Scan the records below for the line containing "Viewport: 800px width, 618px height." and the line containing "Given: Select log line about posts 1 - 6". Copy both, plus every line between, exactly.
-- -- --
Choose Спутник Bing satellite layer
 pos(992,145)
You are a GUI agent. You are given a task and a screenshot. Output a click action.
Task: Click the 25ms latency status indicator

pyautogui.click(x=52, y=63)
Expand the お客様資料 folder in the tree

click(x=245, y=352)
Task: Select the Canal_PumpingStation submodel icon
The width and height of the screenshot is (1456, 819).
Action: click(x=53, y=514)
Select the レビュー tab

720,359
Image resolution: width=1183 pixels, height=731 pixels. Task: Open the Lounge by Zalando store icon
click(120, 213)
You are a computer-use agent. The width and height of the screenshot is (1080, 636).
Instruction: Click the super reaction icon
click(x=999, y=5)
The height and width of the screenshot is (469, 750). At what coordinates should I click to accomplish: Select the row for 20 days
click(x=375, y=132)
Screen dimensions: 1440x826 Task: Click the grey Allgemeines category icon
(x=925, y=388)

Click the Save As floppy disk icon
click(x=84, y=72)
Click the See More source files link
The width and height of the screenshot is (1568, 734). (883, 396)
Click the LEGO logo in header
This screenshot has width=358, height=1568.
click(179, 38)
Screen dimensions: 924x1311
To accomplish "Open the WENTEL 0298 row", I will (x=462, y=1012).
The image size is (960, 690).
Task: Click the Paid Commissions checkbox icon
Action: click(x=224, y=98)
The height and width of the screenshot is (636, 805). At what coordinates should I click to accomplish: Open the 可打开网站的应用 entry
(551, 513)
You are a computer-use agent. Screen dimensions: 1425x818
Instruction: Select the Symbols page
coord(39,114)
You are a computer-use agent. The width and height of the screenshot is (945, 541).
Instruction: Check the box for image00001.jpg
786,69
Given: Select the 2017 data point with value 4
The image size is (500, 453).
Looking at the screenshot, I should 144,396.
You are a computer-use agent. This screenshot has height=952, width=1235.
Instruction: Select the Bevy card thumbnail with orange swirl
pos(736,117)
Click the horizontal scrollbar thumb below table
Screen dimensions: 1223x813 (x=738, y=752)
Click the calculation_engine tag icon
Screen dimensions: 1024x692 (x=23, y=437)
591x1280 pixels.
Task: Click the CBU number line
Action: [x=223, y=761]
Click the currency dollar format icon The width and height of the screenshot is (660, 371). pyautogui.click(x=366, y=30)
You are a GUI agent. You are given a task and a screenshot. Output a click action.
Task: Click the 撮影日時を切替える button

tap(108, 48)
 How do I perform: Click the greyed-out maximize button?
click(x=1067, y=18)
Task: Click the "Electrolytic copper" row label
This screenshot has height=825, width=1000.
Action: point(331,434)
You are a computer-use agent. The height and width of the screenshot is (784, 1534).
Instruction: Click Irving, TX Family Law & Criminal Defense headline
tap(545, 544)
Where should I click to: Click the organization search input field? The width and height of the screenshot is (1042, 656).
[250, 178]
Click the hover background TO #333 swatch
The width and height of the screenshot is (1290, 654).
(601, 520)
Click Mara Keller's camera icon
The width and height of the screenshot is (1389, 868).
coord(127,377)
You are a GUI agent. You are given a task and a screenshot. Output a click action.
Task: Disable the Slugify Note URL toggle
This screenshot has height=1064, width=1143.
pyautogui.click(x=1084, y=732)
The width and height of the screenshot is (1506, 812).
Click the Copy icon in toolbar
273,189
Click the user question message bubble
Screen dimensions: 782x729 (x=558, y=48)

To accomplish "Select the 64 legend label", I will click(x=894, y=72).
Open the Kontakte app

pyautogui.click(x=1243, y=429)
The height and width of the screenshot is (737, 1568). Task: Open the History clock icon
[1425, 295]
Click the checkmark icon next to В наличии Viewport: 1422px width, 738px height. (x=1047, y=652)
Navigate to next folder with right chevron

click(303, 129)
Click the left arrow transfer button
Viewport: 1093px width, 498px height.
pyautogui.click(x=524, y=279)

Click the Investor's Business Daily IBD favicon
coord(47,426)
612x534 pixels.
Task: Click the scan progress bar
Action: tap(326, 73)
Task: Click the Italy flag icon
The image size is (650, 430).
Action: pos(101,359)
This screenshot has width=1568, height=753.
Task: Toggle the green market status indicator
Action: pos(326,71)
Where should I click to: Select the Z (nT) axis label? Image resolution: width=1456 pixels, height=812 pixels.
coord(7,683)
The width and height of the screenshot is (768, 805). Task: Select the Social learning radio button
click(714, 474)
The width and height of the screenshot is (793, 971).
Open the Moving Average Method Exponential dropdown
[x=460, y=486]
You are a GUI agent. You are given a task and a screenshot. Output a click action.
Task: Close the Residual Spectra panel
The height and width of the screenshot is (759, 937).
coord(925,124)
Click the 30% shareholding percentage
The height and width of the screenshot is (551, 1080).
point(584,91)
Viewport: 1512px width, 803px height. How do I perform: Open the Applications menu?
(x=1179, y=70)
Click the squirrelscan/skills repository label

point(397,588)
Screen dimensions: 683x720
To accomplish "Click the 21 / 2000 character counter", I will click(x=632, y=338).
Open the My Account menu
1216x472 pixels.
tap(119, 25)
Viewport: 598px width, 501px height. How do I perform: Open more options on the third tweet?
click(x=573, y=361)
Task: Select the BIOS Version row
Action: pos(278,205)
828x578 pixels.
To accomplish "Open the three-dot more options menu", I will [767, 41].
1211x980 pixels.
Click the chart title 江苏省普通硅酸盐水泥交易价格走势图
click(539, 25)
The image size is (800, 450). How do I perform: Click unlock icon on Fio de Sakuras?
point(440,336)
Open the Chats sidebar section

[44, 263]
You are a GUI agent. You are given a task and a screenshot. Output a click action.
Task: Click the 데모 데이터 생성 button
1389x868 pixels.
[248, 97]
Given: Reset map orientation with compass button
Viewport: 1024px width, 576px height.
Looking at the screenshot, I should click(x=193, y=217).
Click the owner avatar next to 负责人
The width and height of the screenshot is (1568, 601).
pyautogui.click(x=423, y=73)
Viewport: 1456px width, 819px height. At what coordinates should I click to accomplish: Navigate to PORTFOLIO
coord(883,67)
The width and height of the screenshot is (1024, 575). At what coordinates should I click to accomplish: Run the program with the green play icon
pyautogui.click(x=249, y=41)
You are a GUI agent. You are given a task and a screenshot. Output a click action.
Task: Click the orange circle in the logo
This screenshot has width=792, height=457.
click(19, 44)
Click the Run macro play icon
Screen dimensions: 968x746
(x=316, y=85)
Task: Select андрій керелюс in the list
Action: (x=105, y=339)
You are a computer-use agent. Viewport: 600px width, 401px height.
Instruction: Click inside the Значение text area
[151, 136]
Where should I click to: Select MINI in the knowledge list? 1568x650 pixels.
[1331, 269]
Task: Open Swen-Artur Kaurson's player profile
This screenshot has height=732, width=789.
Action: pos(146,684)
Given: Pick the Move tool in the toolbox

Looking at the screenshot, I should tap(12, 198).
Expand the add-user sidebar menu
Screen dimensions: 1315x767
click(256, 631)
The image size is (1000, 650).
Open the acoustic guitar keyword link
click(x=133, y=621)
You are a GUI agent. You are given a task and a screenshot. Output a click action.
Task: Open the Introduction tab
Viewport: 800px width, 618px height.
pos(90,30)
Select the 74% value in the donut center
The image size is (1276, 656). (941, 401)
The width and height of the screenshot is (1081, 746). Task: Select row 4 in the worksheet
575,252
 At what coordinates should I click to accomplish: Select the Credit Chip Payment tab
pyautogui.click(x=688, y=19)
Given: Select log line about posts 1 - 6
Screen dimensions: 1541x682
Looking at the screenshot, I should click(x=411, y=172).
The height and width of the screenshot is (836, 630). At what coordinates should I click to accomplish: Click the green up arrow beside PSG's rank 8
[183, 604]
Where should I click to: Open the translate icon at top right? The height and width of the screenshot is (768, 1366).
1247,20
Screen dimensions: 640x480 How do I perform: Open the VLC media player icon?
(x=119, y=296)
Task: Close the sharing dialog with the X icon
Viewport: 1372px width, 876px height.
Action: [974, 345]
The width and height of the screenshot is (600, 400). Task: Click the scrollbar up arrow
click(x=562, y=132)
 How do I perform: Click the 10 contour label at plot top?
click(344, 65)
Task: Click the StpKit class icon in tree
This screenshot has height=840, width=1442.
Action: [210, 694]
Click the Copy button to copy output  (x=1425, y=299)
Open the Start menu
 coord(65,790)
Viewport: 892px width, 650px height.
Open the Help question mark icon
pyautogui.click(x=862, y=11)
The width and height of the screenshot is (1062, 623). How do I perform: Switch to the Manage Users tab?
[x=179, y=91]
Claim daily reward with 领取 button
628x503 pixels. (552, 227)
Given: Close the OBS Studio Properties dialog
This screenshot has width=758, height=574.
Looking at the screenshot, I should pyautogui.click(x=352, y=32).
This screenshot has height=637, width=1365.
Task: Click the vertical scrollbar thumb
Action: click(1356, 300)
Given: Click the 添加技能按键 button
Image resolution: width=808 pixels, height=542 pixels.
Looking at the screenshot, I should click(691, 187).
-- -- --
**SOLUTION FOR THIS EXERCISE:**
Viewport: 800px width, 618px height.
pos(90,30)
Select the 74% value in the donut center
The image size is (1276, 656). (941, 401)
The width and height of the screenshot is (1081, 746). Task: Select row 4 in the worksheet
575,252
 At what coordinates should I click to accomplish: Select the Credit Chip Payment tab
pyautogui.click(x=688, y=19)
Given: Select log line about posts 1 - 6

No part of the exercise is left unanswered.